**Provided entries:**
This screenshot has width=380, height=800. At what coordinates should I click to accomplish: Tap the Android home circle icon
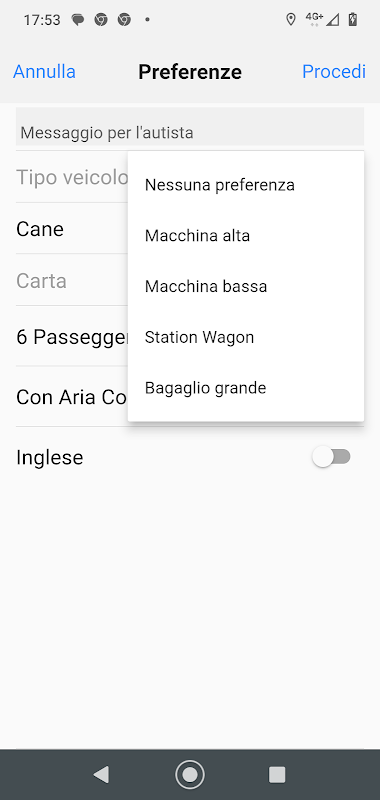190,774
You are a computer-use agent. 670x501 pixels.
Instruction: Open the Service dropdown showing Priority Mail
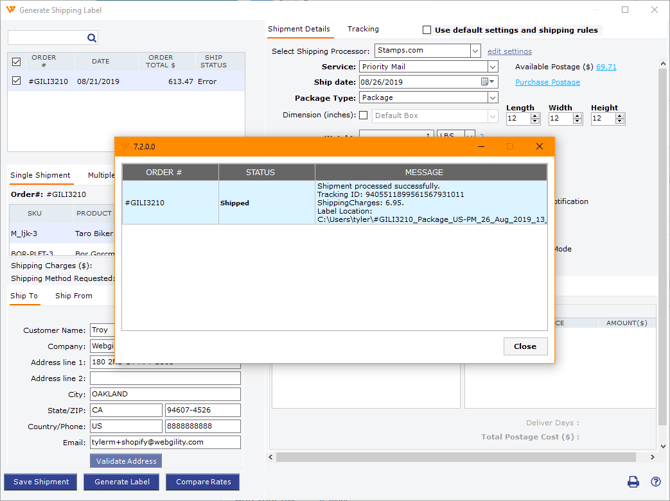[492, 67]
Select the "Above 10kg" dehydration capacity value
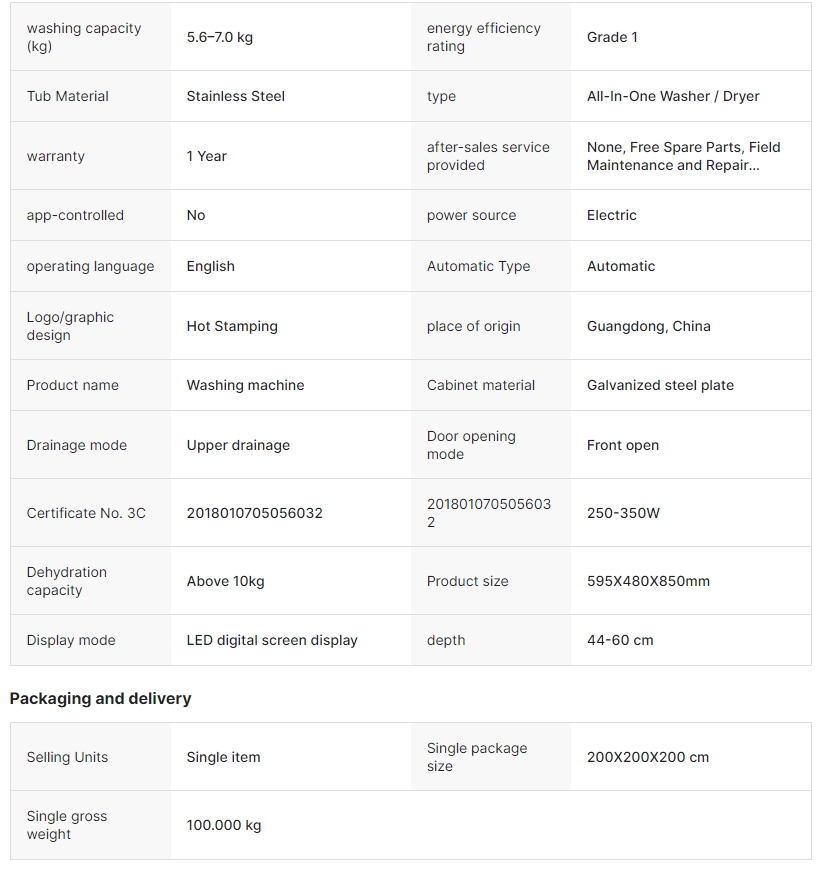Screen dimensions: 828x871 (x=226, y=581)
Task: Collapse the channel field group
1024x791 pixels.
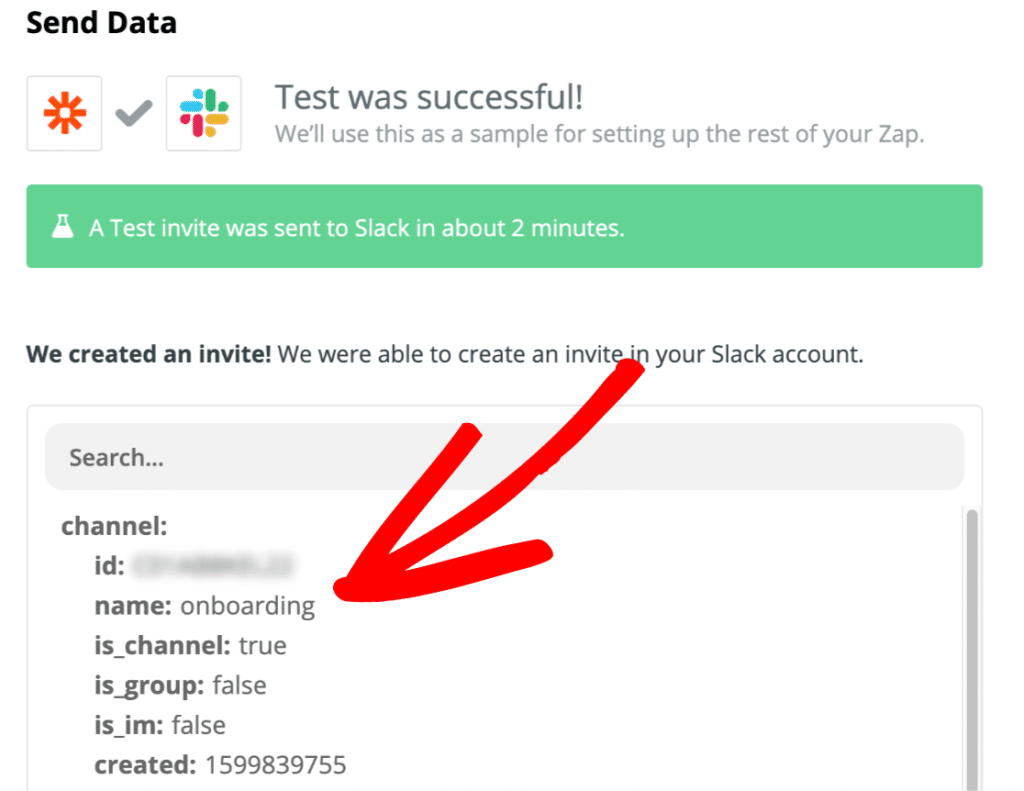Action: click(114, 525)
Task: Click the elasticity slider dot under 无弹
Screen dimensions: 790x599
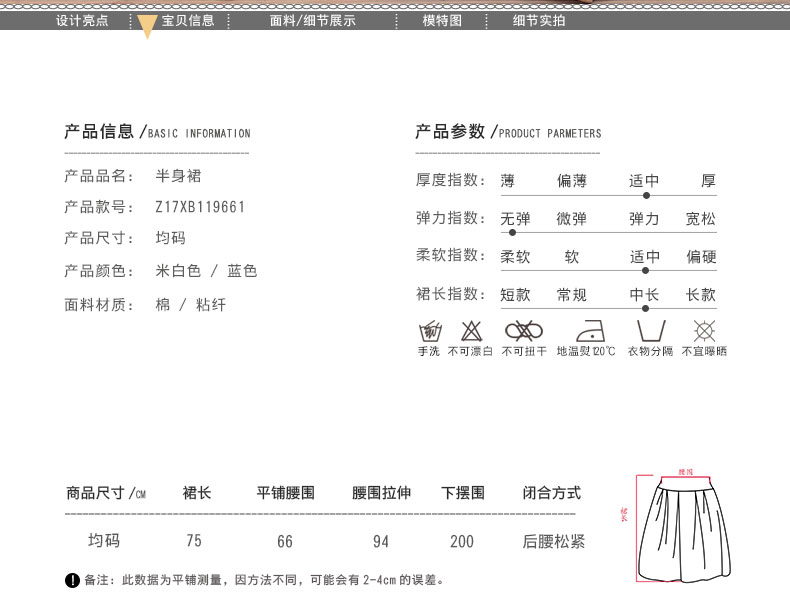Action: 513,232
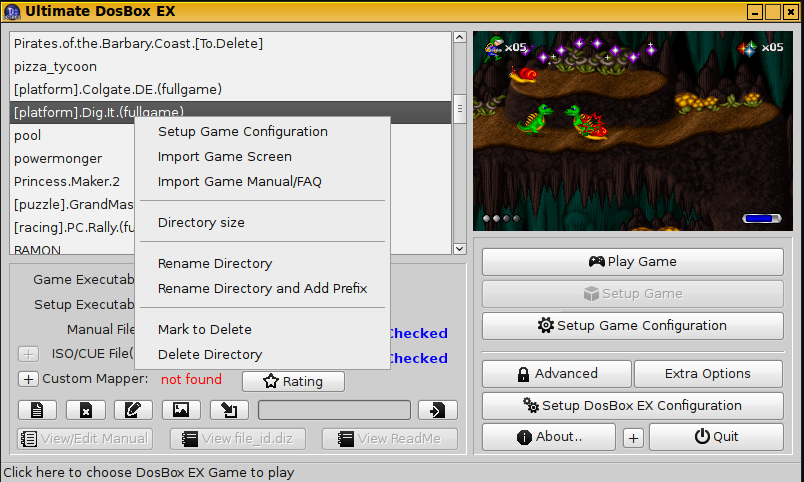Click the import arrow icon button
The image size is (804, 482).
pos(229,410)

**The task:** Nothing but the lines from the line with "Task: Click the" through the last line of the listing above should be repeated, and pictures should be left out.

**Answer to this problem:**
Task: Click the elasticity slider dot under 无弹
Screen dimensions: 790x599
Action: 513,232
Click the import arrow icon button
The image size is (804, 482).
pos(229,410)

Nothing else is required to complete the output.